## What you will do
Please extend the passage on weights of torus modules, picking up right after its final sentence.

It is an exercise of Bröcker's book on Representations of Compact Lie Groups.


Here is some language

Let $T$ be a torus and $LT$ be its Lie algebra. A weight of a complex $T$-module $V$ is a irreducible character $\chi:T\to U(1)$ s.t. the corresponding weight space $$V(\chi)=\{v\in V: x\cdot v=\chi(x)v, \,\forall x\in T\}$$ is nonzero.

Its differential $\Theta=d\chi:LT\to LU(1)\cong i\mathbb{R}$ is called a infinitesimal weight of $V$ if $$V(\Theta)=\{v\in V: L_X v=\Theta(X)v, \,\forall X\in LT\}$$ is nonzero.

$L_X$ stands for the lie derivative $L_Xv:=\lim_{t\to 0}t^{-1}(exp(tX)\cdot v-v)$.

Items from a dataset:

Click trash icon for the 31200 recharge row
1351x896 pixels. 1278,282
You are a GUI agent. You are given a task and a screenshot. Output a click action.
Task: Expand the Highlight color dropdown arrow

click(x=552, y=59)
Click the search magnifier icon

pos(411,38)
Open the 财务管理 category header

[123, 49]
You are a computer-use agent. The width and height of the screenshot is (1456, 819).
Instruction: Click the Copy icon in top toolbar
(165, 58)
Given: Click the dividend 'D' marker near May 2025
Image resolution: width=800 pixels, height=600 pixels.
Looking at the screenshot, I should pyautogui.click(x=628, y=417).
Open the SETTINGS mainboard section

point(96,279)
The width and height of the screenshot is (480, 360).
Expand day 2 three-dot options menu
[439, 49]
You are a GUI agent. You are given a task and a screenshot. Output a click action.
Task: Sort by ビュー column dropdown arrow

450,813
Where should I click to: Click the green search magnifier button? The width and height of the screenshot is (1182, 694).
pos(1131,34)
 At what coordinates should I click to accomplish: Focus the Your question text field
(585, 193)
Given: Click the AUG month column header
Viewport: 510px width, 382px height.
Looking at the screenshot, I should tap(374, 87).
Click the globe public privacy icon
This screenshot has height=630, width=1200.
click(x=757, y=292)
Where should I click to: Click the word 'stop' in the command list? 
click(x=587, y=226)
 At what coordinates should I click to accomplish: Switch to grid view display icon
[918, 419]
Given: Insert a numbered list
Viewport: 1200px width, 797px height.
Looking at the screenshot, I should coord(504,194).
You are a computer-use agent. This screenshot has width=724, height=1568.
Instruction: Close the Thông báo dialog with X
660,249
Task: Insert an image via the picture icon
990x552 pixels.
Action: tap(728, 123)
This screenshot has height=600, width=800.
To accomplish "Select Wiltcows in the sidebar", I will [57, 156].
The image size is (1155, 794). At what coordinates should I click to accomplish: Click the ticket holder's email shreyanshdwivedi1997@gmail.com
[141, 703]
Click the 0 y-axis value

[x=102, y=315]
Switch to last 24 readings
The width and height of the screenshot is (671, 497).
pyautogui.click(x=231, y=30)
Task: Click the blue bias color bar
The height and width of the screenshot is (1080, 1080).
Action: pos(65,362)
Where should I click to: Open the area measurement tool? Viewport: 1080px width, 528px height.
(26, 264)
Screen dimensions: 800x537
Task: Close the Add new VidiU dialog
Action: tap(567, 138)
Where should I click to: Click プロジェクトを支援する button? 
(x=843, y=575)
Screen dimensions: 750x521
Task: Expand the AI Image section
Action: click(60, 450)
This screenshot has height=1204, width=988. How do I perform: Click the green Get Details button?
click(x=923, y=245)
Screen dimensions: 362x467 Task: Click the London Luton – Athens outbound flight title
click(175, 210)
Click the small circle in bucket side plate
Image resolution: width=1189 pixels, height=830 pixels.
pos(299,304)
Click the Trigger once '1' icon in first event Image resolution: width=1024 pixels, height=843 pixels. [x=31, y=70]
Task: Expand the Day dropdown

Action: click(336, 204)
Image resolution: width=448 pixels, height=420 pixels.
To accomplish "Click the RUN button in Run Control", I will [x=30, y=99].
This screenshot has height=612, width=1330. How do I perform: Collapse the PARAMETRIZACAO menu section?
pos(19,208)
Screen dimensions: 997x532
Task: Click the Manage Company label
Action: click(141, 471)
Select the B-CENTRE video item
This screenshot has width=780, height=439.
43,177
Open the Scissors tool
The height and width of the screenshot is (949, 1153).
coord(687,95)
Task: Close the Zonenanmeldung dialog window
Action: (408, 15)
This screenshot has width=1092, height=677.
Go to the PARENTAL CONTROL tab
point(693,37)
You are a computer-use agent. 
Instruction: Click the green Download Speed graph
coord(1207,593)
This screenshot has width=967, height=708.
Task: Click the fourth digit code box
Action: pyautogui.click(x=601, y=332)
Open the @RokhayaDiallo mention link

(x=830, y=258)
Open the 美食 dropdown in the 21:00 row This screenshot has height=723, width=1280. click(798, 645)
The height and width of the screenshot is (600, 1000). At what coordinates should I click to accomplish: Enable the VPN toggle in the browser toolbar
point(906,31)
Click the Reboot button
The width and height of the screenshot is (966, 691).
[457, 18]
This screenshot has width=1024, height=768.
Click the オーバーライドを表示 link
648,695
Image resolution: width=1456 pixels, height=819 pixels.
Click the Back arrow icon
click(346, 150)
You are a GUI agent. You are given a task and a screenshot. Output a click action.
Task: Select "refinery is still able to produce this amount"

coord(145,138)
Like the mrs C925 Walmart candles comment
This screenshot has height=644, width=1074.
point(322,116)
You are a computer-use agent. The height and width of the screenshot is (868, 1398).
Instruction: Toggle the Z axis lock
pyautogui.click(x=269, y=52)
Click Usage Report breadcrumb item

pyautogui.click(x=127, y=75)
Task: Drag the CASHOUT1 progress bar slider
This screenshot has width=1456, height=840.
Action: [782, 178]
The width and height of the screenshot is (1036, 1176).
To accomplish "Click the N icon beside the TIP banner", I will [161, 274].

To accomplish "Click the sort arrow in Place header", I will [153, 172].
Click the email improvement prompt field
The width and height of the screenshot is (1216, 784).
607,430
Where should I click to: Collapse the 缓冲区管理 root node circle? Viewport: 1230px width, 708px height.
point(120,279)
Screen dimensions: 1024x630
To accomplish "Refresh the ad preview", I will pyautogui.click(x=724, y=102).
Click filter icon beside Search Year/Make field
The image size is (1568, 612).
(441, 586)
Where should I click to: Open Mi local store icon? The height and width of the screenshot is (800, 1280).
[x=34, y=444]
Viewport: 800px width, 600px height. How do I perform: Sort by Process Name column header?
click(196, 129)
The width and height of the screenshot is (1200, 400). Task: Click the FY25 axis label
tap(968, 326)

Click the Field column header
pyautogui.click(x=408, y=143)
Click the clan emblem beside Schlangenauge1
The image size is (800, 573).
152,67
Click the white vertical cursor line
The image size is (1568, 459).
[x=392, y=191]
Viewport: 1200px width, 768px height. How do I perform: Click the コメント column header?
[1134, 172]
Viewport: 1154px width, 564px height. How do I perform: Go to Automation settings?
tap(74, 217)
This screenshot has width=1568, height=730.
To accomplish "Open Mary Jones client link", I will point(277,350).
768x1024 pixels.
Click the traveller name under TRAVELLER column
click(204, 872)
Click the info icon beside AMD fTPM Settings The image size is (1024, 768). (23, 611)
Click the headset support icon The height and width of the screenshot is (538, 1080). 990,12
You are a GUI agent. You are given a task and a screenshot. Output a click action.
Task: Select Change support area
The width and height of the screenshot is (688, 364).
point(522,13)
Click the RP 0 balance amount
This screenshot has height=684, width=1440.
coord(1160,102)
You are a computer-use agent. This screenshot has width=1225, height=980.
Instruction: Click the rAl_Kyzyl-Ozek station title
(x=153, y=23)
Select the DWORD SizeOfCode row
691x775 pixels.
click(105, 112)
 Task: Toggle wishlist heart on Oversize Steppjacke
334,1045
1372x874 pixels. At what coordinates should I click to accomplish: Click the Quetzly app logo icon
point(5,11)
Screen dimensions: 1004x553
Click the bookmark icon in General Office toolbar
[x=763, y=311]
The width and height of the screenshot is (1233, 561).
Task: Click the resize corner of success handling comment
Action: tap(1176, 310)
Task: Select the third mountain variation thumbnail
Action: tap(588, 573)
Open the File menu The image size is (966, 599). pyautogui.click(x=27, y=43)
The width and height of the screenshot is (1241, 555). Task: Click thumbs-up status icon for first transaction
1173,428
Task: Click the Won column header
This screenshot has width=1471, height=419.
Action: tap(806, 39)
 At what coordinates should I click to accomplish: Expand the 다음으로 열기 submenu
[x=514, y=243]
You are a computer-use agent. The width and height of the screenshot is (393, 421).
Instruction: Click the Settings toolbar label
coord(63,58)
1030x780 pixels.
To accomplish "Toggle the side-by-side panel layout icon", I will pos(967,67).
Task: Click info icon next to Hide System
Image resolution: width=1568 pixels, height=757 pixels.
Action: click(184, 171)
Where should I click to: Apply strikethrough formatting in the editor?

## The result
We have that every complex $T$-module $V$ decomposes into a finite sum of weight spaces $$V=\oplus_j V(\Theta_j).$$

An infinitesimal weight of a real $T$-module $W$ is a infinitesimal weight of its complexification $W_\mathbb{C}:= \mathbb{C}\otimes_\mathbb{R} W$.

As $W_\mathbb{C}$ decomposes into a sum of weight spaces, so does $W$.


Here is what I'm trying to use

Let $\Theta_1$ be a infinitesimal weight of the real $T$-module $W=\oplus_j W(\Theta_j)$.

Take a $w\in W\setminus{0}$. Then $w=\sum_{j}w_j$, with $w_j\in W(\Theta_j)$. Let $k$ be a index s.t. $w_k\neq 0$.

Note that $$L_X w=\sum_j L_Xw_j=\sum_j\Theta_j(X)w_j.$$

So $w\in W(-\Theta_1)$ iff $$-\Theta_1(X)w=\sum_j-\Theta_1(X)w_j=L_Xw=\sum_j\Theta_j(X)w_j;$$ for every $X\in LT$.

As $w_k\neq 0$, $\Theta_k=-\Theta_1$.

But this approach doesn't seem very useful.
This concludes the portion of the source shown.